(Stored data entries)

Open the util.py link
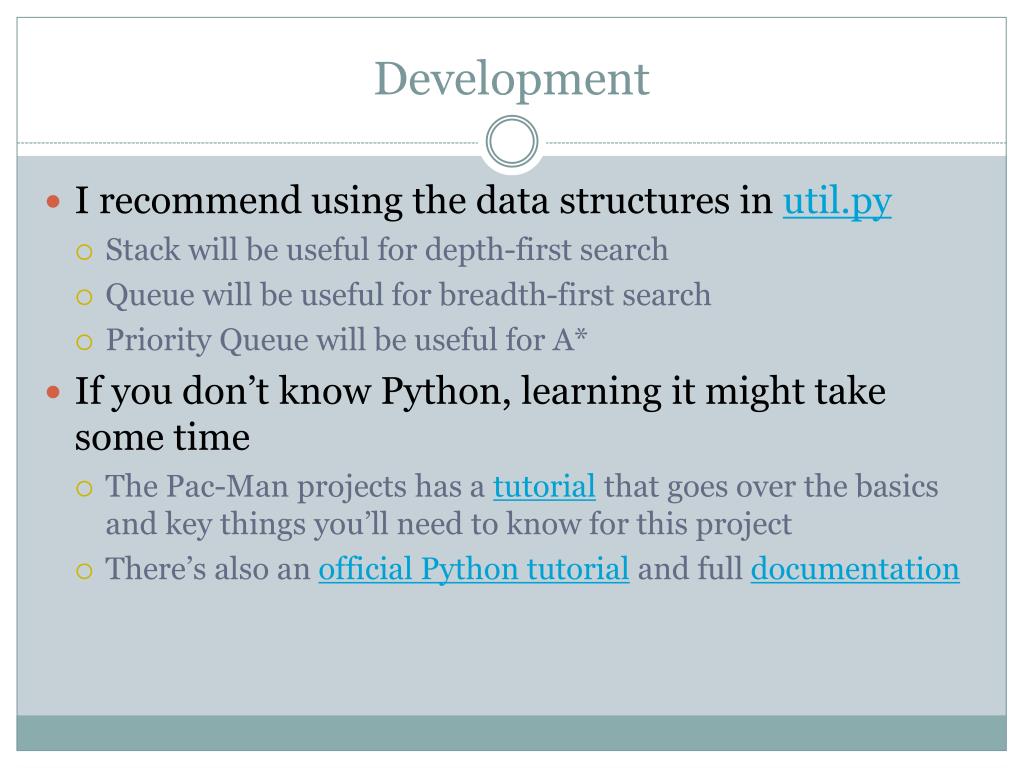1024x768 pixels. coord(837,201)
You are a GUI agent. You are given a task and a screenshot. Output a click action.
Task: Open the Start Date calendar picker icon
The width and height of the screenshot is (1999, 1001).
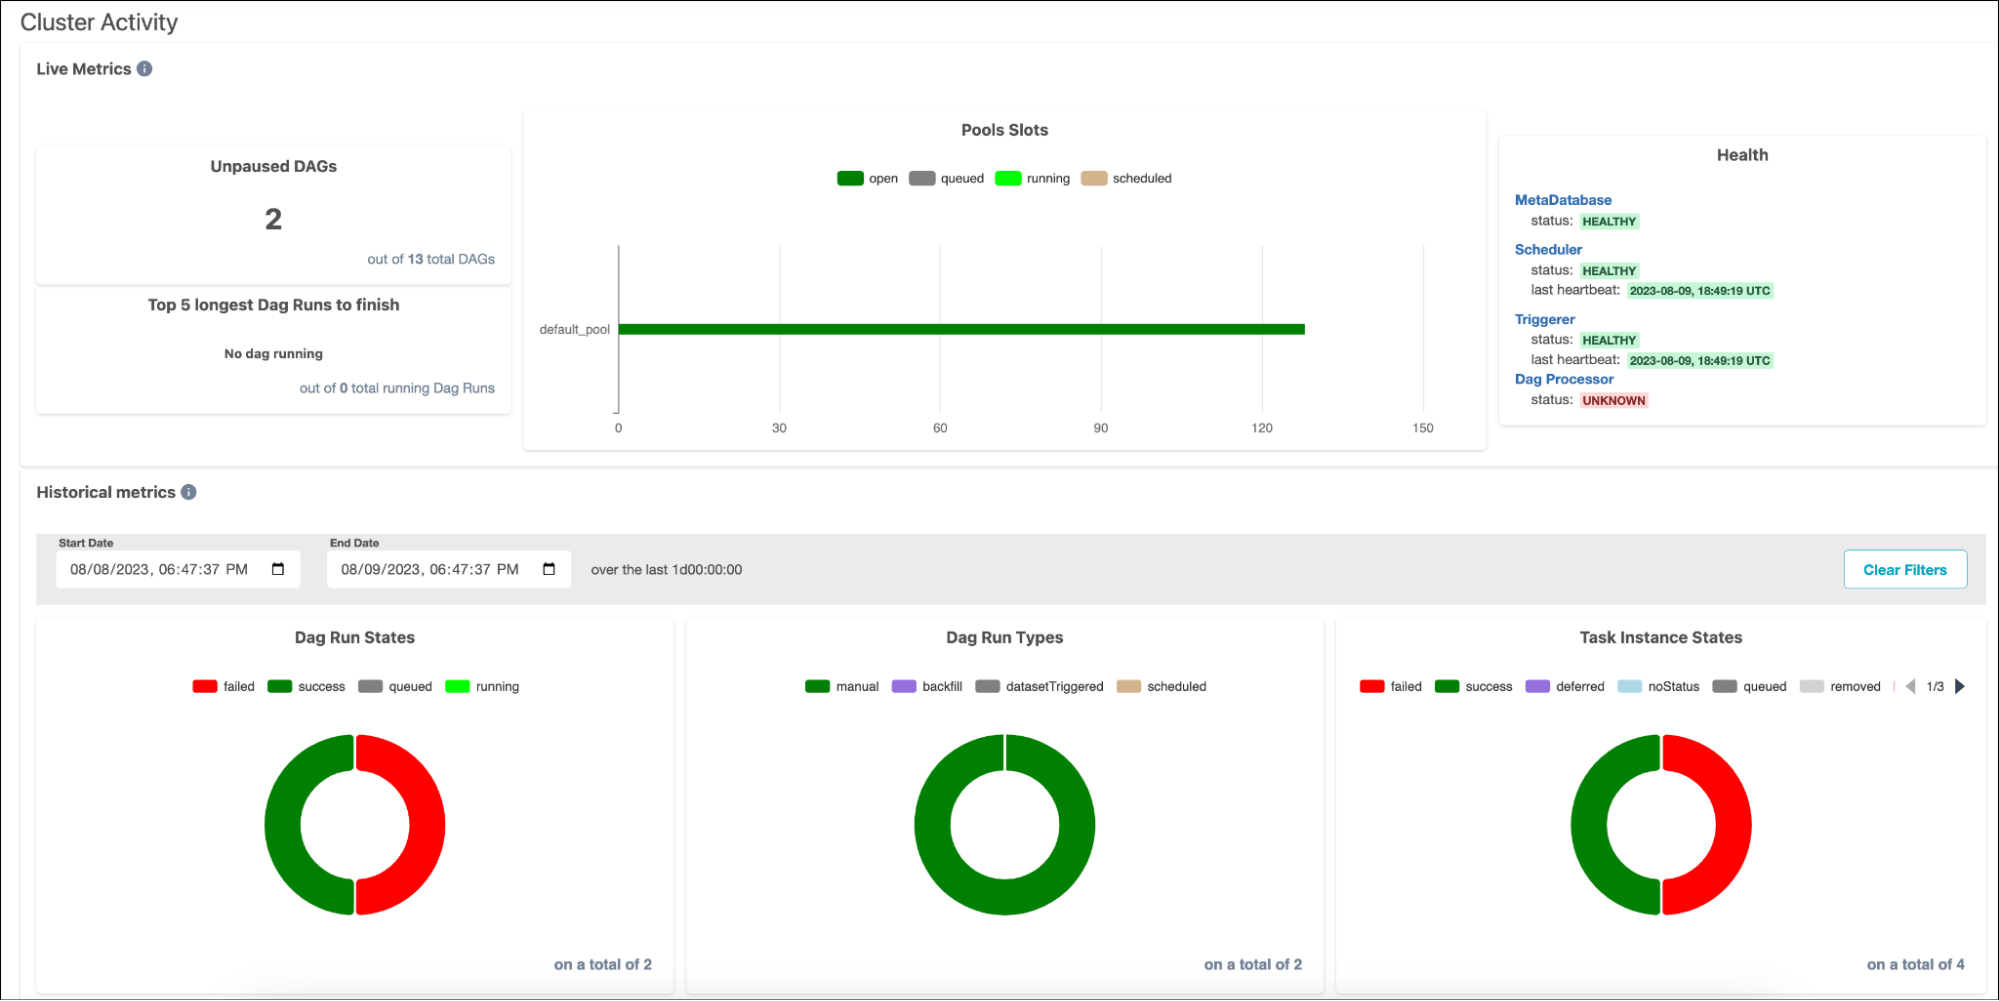pyautogui.click(x=278, y=569)
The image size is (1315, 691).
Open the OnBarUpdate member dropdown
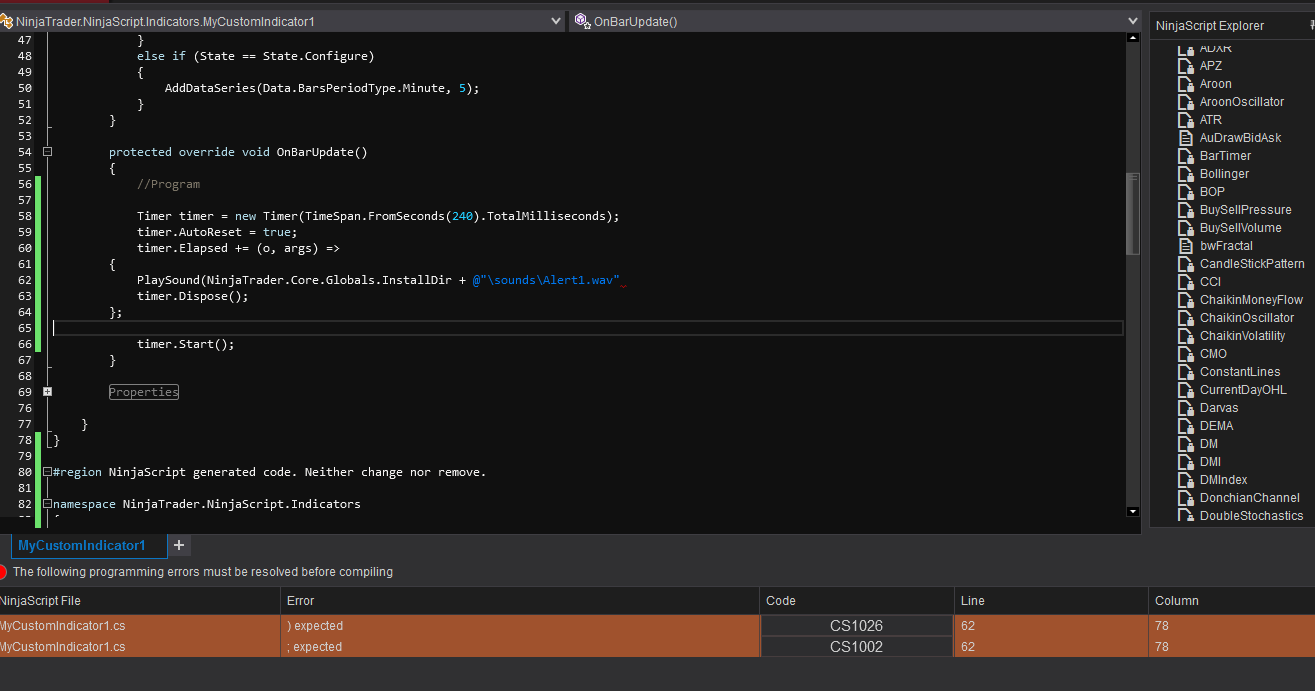coord(1132,20)
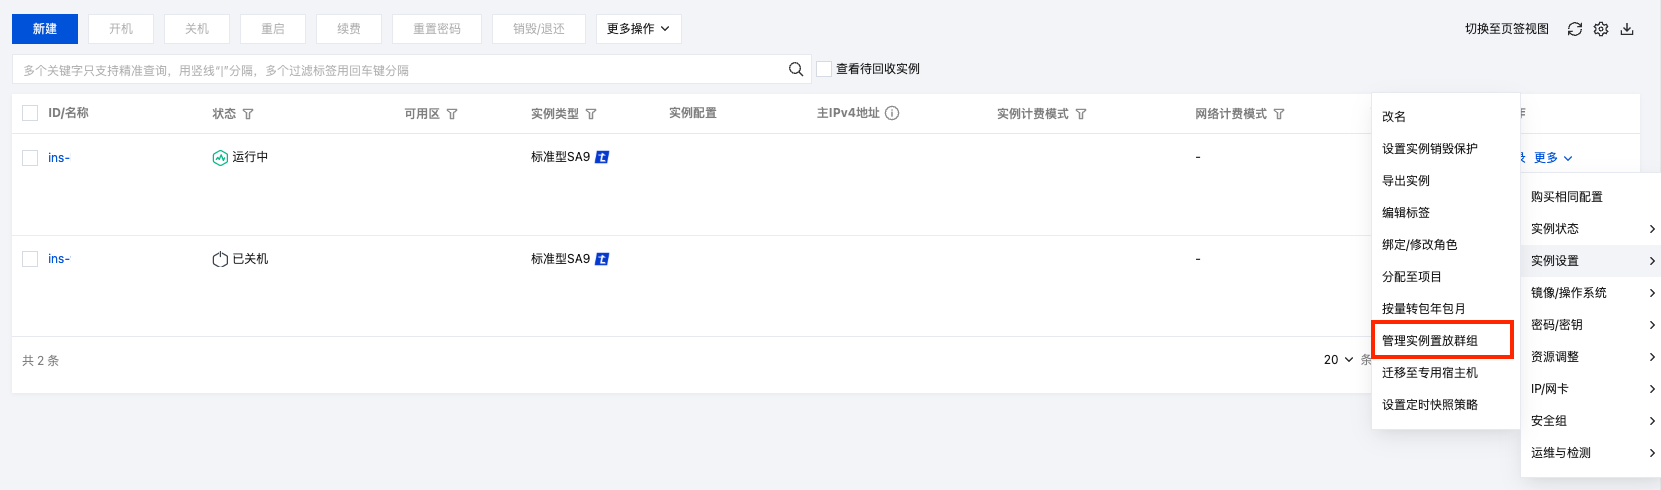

■ TASK INSTRUCTIONS ■
Return every line above verbatim, pictures excluded.

■ WRITTEN REPLY ■
Open the util.py link
1024x768 pixels. coord(837,201)
You are a GUI agent. You are given a task and a screenshot. Output a click action.
Task: Open the Start Date calendar picker icon
The width and height of the screenshot is (1999, 1001).
pyautogui.click(x=278, y=569)
The image size is (1315, 691).
Open the OnBarUpdate member dropdown
coord(1132,20)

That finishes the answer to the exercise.